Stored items
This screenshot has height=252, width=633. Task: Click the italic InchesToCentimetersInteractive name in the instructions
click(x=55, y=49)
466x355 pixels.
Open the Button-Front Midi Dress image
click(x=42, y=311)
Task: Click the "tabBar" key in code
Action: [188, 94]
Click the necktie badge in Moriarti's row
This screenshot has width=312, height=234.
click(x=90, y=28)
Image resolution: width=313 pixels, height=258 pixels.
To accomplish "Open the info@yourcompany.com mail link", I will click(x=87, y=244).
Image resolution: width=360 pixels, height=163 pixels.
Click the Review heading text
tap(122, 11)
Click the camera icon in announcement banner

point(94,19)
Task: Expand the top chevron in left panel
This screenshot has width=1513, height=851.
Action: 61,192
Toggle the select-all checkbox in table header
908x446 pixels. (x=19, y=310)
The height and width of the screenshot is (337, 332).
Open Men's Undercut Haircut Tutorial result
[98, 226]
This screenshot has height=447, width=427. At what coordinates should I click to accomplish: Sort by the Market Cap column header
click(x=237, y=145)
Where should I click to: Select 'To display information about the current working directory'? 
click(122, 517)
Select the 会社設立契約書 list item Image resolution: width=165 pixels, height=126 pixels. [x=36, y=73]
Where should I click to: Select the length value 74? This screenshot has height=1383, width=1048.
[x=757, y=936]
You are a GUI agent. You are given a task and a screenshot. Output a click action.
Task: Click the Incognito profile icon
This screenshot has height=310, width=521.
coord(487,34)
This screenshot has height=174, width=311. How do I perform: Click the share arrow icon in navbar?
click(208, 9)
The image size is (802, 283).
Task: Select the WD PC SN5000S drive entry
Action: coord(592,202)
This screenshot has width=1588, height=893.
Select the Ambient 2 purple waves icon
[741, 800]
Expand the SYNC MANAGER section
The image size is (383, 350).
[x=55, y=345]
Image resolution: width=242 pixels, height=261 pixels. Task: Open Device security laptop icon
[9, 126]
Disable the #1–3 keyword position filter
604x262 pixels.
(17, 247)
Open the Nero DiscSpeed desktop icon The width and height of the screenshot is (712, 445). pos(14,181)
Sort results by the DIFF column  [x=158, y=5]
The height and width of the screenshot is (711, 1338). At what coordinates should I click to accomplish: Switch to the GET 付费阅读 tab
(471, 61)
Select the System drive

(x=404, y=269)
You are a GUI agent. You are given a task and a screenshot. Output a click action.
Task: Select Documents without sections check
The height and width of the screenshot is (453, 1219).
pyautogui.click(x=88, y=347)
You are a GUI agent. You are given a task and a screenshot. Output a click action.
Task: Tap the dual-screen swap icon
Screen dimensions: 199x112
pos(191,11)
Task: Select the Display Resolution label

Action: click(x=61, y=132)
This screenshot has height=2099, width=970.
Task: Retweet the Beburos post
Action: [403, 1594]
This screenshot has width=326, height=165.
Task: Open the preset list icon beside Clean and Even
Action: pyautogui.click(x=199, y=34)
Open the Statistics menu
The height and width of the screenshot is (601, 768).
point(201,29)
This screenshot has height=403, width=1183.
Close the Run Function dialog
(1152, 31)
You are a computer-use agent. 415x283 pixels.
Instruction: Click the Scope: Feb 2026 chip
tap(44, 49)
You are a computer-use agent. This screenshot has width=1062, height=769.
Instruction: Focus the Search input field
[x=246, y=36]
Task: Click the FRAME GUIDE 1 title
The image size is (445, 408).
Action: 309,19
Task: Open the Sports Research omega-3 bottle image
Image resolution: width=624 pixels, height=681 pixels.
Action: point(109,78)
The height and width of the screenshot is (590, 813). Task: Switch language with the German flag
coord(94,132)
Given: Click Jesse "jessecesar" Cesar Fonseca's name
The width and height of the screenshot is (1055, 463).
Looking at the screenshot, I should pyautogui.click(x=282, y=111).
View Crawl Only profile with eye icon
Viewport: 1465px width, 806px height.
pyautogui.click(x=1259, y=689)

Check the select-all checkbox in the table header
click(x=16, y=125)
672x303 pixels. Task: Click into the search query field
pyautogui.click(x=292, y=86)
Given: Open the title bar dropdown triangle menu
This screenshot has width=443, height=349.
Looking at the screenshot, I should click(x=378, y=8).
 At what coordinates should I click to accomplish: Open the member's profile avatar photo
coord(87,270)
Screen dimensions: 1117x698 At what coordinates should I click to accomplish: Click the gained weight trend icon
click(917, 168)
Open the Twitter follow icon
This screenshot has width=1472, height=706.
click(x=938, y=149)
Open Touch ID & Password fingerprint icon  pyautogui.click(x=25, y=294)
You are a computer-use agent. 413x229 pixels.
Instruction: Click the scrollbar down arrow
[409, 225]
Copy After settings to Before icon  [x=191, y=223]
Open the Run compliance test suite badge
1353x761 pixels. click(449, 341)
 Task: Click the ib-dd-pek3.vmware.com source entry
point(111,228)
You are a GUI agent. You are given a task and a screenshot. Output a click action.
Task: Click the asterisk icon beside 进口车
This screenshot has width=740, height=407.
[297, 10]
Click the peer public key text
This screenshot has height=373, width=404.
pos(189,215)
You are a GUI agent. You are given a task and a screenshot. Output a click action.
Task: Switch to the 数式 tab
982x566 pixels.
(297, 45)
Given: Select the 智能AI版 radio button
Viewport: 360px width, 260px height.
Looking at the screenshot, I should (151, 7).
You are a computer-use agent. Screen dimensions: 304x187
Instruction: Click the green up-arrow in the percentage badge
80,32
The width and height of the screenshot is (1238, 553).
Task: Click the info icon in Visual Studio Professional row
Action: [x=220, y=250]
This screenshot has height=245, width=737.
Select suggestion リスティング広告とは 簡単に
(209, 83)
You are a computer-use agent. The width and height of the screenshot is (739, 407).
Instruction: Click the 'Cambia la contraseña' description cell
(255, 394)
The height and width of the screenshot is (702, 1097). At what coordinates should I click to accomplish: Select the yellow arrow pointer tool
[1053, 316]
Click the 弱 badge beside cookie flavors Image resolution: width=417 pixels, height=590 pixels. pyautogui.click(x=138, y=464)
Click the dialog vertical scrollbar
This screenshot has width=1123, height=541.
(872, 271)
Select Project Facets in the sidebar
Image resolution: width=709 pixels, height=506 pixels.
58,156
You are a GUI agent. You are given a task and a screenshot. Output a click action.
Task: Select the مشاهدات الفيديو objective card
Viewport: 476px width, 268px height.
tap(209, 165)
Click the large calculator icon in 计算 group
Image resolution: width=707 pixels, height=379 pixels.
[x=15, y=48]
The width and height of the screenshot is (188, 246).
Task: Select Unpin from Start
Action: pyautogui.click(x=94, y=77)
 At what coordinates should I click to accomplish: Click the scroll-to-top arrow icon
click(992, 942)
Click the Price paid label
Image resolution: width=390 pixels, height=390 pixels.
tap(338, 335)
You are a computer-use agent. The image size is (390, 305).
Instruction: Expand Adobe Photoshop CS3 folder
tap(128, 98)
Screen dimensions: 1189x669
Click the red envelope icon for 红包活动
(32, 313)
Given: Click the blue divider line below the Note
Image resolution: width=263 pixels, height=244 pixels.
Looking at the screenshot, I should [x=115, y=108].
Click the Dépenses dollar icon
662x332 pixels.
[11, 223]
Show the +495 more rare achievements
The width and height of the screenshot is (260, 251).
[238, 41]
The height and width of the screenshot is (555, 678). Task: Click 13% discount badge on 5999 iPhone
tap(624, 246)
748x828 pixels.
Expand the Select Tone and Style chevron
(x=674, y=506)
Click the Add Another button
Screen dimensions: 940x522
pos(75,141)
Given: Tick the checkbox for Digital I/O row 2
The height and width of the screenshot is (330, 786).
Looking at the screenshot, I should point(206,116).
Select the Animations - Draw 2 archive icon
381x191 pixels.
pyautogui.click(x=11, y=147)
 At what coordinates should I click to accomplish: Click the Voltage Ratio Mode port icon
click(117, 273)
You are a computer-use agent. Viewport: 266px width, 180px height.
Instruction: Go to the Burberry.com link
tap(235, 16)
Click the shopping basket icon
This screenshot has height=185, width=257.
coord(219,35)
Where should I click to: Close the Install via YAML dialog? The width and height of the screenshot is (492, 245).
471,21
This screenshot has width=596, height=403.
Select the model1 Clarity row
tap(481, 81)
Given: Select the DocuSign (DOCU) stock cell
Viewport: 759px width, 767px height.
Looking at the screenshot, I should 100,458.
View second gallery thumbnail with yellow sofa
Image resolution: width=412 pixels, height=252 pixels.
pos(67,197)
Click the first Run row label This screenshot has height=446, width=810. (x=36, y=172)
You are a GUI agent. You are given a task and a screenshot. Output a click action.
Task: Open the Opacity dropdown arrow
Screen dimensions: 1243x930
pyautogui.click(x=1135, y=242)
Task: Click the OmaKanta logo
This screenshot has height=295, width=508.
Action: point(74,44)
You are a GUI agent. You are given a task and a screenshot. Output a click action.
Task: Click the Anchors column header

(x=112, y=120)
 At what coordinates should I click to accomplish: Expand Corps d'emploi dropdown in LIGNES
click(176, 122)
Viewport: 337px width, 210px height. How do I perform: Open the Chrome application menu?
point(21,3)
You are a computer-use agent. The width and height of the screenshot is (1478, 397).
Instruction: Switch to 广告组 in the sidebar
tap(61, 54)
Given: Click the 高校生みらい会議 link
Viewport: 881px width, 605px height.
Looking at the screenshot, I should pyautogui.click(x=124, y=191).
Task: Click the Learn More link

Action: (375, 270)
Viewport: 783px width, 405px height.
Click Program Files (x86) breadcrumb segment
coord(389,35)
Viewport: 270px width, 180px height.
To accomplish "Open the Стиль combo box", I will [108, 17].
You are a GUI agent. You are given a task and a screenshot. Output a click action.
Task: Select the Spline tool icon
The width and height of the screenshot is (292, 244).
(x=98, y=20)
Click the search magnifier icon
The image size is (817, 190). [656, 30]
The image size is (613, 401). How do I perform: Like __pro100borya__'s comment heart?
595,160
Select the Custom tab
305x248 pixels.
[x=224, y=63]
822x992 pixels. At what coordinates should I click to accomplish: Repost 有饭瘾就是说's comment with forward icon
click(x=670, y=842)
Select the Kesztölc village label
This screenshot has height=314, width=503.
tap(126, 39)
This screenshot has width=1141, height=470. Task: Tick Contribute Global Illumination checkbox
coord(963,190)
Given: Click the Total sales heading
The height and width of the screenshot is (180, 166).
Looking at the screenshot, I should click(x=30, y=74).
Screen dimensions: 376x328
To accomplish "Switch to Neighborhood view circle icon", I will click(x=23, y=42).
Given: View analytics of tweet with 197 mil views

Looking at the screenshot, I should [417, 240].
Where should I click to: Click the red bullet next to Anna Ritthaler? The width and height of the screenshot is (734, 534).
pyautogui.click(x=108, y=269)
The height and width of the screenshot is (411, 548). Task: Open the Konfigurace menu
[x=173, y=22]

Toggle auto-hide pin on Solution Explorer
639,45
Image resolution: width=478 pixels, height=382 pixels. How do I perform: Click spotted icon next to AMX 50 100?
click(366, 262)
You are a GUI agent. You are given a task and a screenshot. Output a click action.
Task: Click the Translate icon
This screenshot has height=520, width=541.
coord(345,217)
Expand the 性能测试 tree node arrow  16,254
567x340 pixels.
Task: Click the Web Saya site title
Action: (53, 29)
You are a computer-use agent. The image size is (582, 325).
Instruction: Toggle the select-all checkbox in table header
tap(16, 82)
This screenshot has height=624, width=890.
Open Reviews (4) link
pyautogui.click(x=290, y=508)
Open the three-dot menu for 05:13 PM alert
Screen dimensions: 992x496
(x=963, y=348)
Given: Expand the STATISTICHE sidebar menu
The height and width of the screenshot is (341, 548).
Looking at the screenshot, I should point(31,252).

Your goal
Please copy the lines in the records above between the one holding "The height and width of the screenshot is (702, 1097)." and the one holding "Click the 弱", inclusive, exactly and with no other line.

Response area
The height and width of the screenshot is (702, 1097). At what coordinates should I click to accomplish: Select the yellow arrow pointer tool
[1053, 316]
Click the 弱 badge beside cookie flavors Image resolution: width=417 pixels, height=590 pixels. pyautogui.click(x=138, y=464)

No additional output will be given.